Des inconnus ont fait irruption au domicile de Mario Luna Romero, membre influent de la communauté autochtone Yaqui, dans l’État de Sonora, dans le nord du Mexique, et ont mis le feu à la voiture de son épouse. Aucune mesure de protection n’a pour l’instant été mise en place à leur domicile et les investigations progressent lentement. Mario Luna et sa famille restent en danger.

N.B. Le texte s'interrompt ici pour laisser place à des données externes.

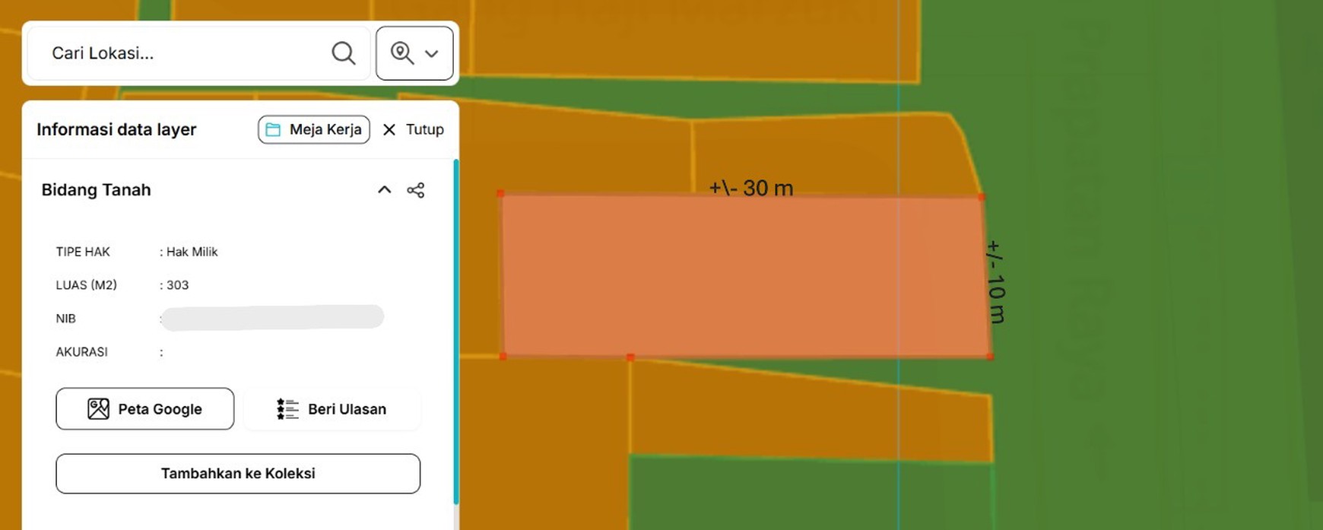This screenshot has height=530, width=1323.
Task: Open Meja Kerja workspace
Action: 314,129
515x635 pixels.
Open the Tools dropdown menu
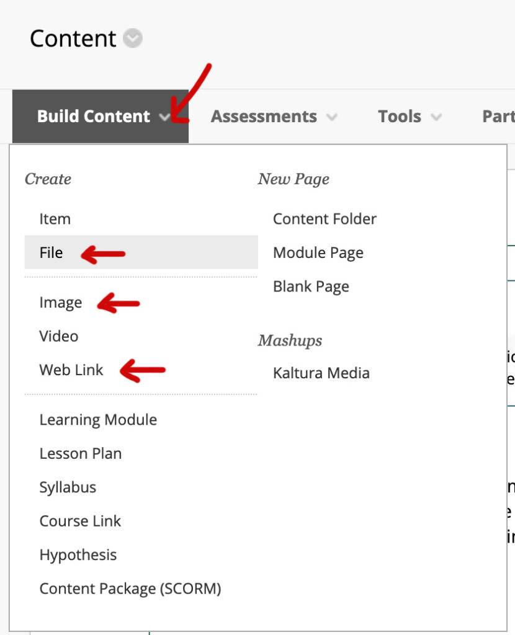point(410,117)
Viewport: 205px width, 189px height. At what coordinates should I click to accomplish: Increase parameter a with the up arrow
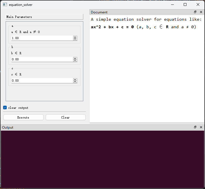coord(75,37)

Dans la matinée du 27 juin, Victoria Anahí Ochoa Domínguez, l’épouse de Mario Luna Romero, a vu de la fumée s’échapper de leur garage et est sortie en courant : son véhicule était en flammes. Quelques heures plus tard, lorsque son mari est rentré d’un déplacement à l’étranger, il a signalé l’incident au Mécanisme fédéral de protection des défenseurs des droits humains et des journalistes, qui lui offre des mesures de protection en raison de ses activités de défense du territoire de la communauté autochtone Yaqui, dans l’État de Sonora. Des agents de ce mécanisme de protection lui ont assuré que des policiers de la sécurité de l’État allaient être envoyés rapidement, mais ils ne sont jamais arrivés. Mario Luna a alors appelé la police d’investigation locale, qui est venue inspecter les lieux le jour même. Ils ont découvert une bouteille en verre emplie d’essence et entourée de tissu, qui avait été lancée sous la voiture, indiquant clairement qu’il s’agissait d’une attaque délibérée.

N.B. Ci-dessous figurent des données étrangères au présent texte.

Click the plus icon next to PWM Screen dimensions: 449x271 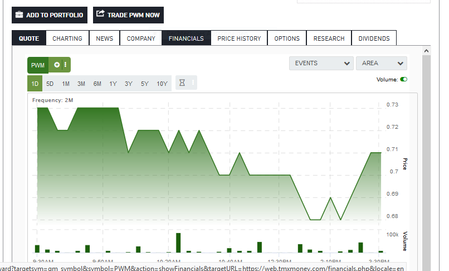[x=57, y=65]
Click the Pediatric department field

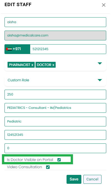[x=55, y=121]
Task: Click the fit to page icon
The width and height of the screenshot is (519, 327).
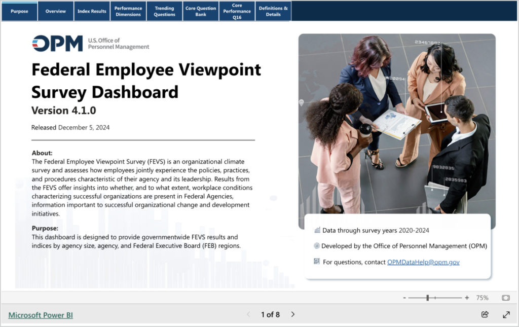Action: 505,298
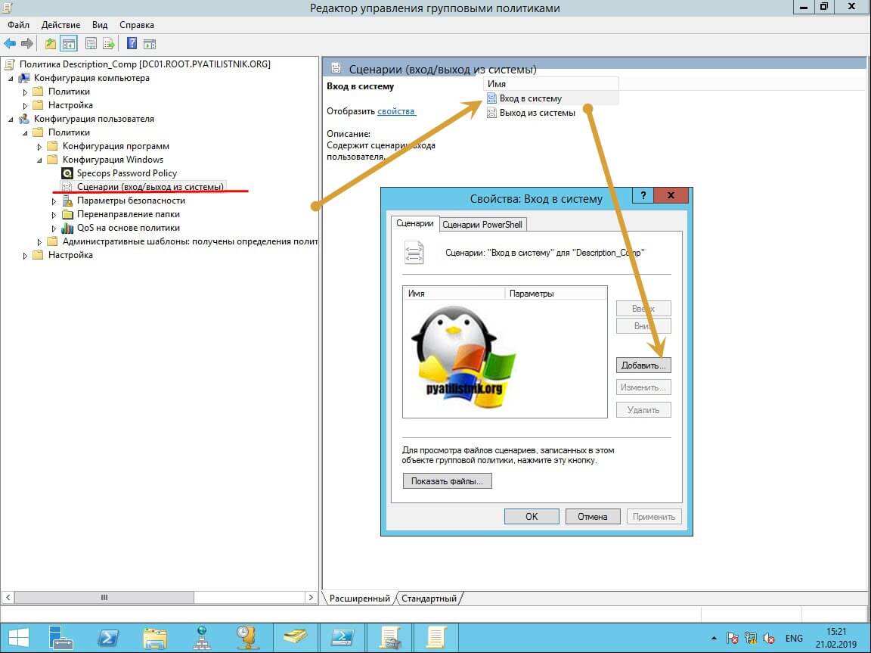
Task: Expand the 'Конфигурация программ' node
Action: (39, 147)
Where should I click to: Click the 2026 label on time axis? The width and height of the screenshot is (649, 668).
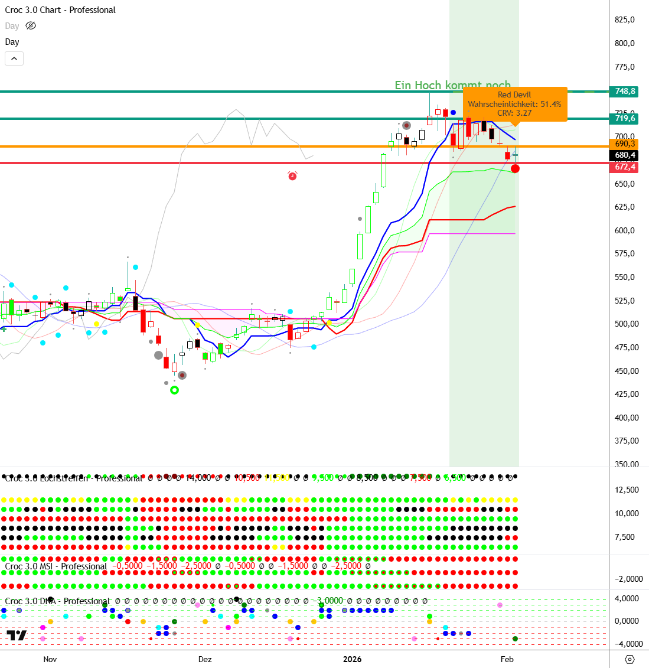tap(352, 659)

Ce n’est pas la première fois que Mario Luna et sa famille sont confrontés à des problèmes de sécurité. Anahí Ochoa a déclaré à Amnesty International qu’au cours des semaines précédant l’incident du 27 juin, des véhicules inconnus stationnaient devant leur domicile, et ce à plusieurs reprises. Mario Luna prend part à différentes activités pour défendre les droits collectifs de la communauté Yaqui, notamment en lien avec le droit à l’eau compromis par l’aqueduc Indépendance, un projet qui pourrait menacer l’accès de la communauté à l’eau et sa survie culturelle.
Écrire Des assaillants incendient la voiture d’un défenseur des droits humains
Mario Luna Romero est un infatigable défenseur des droits à la terre, à l’eau et à l’environnement, ainsi que de la survie culturelle de la communauté indigène Yaqui. Le 23 juin, quelques jours avant que la voiture de son épouse ne soit incendiée, Mario Luna avait déposé une réponse juridique à une décision de justice demandant à la Commission nationale de l’eau (Comisión Nacional del Agua, CONAGUA) de se conformer à un arrêt afin de résoudre les questions de consentement libre, préalable et éclairé de la communauté Yaqui. En 2017, Mario Luna a rempli diverses fonctions en tant que représentant des peuples autochtones du Mexique : représentation à l’Instance permanente des peuples autochtones des Nations unies en mai 2017 et participation à une consultation avec le Congrès national indigène du Mexique en vue de parvenir avec d’autres peuples autochtones à un consensus au sujet d’un candidat autochtone à l’élection présidentielle de 2018.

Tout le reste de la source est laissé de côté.